# Instruction
Print the data below line for line, with no changes.

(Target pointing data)
· · · ·
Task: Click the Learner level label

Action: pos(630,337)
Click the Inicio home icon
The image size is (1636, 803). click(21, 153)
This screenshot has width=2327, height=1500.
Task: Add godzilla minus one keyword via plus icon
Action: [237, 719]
· · · ·
# Reply to the task
Task: Click the Learner level label

Action: pos(630,337)
Click the Inicio home icon
The image size is (1636, 803). click(21, 153)
This screenshot has width=2327, height=1500.
Task: Add godzilla minus one keyword via plus icon
Action: [237, 719]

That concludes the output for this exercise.